All of lore.kernel.org
 help / color / mirror / Atom feed
From: Qu Wenruo <quwenruo.btrfs@gmx.com>
To: fdmanana@gmail.com
Cc: dsterba@suse.cz, Jakob Unterwurzacher <jakobunt@gmail.com>,
	linux-btrfs <linux-btrfs@vger.kernel.org>
Subject: Re: fallocate does not prevent ENOSPC on write
Date: Wed, 24 Apr 2019 17:50:34 +0800	[thread overview]
Message-ID: <a5519a4b-be00-95b1-0371-8a62f9c19ca9@gmx.com> (raw)

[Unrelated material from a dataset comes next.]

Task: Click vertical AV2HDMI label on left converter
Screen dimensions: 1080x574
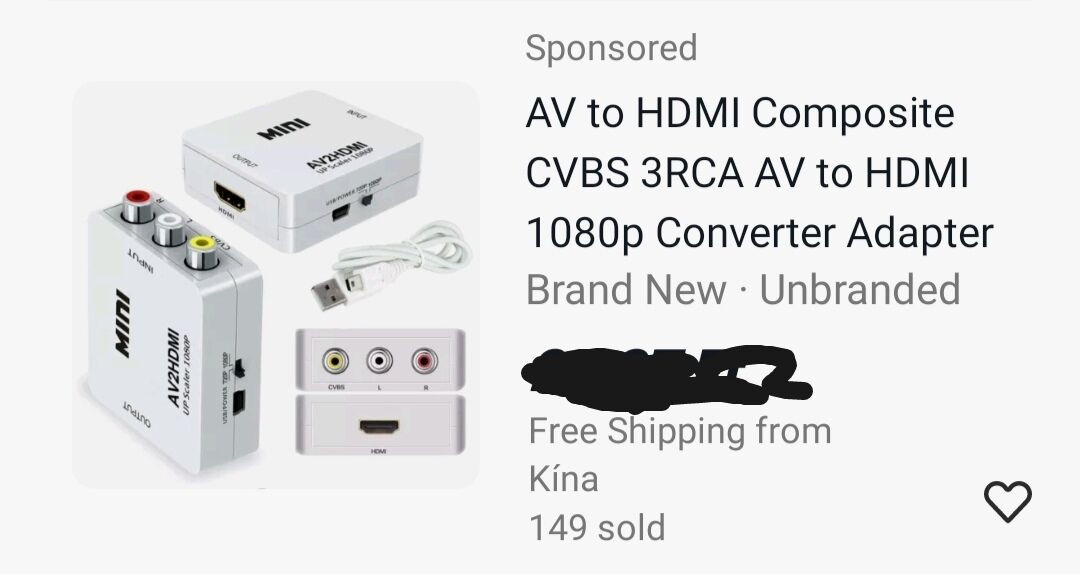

In-Reply-To: <CAL3q7H4cjWJgoNg5C4+KsKFHg66KFmj7CDJiTMM9yBGU-fnjzA@mail.gmail.com>


[-- Attachment #1.1: Type: text/plain, Size: 4211 bytes --]



On 2019/4/24 下午5:28, Filipe Manana wrote:
[snip]
>>> So what's wrong with it? And how does it cause the ENOSPC?
>>
>> E.g.
>>
>> We have a 128Mb preallocated file extent.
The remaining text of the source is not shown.